NCAA President Mark Emmert No Fan of Collegiate Sports Betting If PASPA Overturned
Posted on: December 8, 2017, 09:40h.
Last updated on: December 8, 2017, 09:45h.
NCAA President Mark Emmert said this week that the collegiate sporting organization has no plans to embrace the concept of wagering on its athletic outcomes, regardless of whether the US Supreme Court rules the current federal ban, known as PASPA, is unconstitutional.
Appearing at the Learfield Intercollegiate Athletics Forum this week in New York City, Emmert was asked about his position on the Supreme Court deliberating an overturn of the Professional and Amateur Sports Protection Act of 1992 (PASPA). The NCAA boss said should the federal law be repealed, the association would lobby states across the country to provide carve outs in their sports betting laws that would continue to prohibit gambling on college sports.
The NCAA has long shunned Las Vegas from hosting national collegiate championships to its numerous sportsbooks. If PASPA is repealed, and the expected 20-odd states legalize sportsbooks, as some analysts are predicting, the NCAA might have to rethink its criteria for hosting major events.
“Obviously, if you wind up with sports gambling everywhere in the country we’re not going to stop playing championships. We’ll play wherever we have to,” Emmert said regarding that concern.
But he concluded that there’s no rush to change the organization’s current standards, saying, “We’ll cross that bridge when we come to it.”
Integrity Name of Game
Emmert and NFL Commissioner Roger Goodell believe sports betting jeopardizes the integrity of sport. Opponents say a legal sports gambling regulatory framework would better protect the leagues.

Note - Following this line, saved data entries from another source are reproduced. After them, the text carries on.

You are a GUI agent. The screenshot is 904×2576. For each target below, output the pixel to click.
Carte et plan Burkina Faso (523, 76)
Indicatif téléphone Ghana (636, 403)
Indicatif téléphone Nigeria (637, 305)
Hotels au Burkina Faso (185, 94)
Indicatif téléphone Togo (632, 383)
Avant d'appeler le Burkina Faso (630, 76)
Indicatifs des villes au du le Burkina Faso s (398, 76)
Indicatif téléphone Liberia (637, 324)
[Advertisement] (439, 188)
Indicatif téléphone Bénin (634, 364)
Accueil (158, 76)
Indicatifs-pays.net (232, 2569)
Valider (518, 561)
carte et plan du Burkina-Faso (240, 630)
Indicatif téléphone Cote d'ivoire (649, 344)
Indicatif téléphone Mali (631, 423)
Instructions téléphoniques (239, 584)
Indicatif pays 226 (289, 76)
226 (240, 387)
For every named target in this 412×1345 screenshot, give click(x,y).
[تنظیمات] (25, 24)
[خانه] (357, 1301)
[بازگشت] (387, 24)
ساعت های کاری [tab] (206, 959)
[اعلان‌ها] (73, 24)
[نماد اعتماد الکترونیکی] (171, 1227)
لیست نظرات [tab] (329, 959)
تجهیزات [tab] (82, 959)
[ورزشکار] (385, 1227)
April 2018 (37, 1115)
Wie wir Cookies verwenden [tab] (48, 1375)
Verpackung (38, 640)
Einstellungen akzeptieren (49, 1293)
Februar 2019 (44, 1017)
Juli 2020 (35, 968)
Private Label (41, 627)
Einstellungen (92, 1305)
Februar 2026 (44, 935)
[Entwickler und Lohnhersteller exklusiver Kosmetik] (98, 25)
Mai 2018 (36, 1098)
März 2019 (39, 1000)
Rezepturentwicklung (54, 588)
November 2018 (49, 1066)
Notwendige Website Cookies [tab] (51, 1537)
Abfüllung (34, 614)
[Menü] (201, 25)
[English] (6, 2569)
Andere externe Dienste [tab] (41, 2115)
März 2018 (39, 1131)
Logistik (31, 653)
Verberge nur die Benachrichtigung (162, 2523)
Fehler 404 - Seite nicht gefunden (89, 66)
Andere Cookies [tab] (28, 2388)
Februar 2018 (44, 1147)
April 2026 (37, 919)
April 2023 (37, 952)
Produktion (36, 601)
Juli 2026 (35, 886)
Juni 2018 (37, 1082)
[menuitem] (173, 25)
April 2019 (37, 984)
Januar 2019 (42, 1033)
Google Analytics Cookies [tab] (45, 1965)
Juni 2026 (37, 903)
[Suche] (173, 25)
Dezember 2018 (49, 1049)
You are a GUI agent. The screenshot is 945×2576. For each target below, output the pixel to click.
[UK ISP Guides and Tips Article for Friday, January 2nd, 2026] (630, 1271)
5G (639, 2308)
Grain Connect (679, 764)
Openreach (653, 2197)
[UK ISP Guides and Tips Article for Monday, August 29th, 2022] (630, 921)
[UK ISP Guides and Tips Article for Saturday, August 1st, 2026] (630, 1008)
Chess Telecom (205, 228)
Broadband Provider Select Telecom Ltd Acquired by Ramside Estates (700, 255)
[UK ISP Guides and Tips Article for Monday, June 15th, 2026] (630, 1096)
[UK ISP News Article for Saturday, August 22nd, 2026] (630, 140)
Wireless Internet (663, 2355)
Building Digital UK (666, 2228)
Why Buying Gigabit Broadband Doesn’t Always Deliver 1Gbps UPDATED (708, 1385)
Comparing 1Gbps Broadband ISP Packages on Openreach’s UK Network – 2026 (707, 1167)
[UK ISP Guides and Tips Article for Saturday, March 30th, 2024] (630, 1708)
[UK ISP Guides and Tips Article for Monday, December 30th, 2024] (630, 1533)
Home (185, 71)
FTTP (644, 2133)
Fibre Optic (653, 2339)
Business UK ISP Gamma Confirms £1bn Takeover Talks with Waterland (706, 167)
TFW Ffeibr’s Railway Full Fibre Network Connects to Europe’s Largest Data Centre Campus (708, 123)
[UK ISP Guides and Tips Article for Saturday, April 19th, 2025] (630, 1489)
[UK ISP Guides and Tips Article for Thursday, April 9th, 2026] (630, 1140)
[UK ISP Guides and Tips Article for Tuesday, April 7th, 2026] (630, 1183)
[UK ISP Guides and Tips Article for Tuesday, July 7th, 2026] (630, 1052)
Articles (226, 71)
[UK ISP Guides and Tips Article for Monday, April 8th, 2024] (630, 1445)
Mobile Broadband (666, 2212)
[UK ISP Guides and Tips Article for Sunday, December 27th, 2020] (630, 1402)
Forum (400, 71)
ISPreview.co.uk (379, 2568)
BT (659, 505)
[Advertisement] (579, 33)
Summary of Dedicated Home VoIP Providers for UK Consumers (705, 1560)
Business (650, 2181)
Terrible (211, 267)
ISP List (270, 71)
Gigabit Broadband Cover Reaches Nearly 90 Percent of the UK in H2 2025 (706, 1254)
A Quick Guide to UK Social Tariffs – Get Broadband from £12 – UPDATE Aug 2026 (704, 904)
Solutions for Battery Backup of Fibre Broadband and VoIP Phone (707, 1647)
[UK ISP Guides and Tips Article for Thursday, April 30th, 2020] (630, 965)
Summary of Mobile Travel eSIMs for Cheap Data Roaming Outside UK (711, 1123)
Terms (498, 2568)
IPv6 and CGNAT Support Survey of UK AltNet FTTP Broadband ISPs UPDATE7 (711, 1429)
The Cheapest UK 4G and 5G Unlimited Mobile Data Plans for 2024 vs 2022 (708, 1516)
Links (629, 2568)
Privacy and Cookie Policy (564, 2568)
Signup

One thing is for certain: betting increases engagement. According to a Nielsen Sports study, fans who gamble on the NFL watch 19 more regular season games each year than fans who don’t place bets. Viewership is, of course, how the NFL and its partners make money. ESPN, the network that broadcasts Monday Night Football, has lost almost 13 million subscribers since 2011.
Bridge Ahead
The NCAA, along with the NFL, MLB, NBA, and NHL, sued New Jersey after voters there approved a ballot referendum in 2011 to allow the state’s horse racetracks and Atlantic City casinos to operate sportsbooks.
The NCAA and Big Four contend that PASPA supersedes New Jersey’s law. Lower courts have agreed, but at this week’s US Supreme Court appeal hearing, the majority of the nine justices seemed to voice concerns over whether PASPA violates the Constitution.
That’s what New Jersey lawyers are arguing. Interpretations made from the Tenth Amendment have declared that the federal government cannot commandeer states’ laws. New Jersey, after being successfully blocked in court by the NCAA et al, passed a new law that essentially voided PASPA in the Garden State.
On December 4, the two sides made their cases as to why PASPA should or shouldn’t be repealed. Most reporters in the courtroom felt six of the nine justices seemed probable to rule against PASPA and allow states to dictate their own sports gambling laws.
When PASPA was passed, it afforded immunities to Nevada and three other states that had some form of legalized sports wagering already in place before 1992, the year the bill was passed.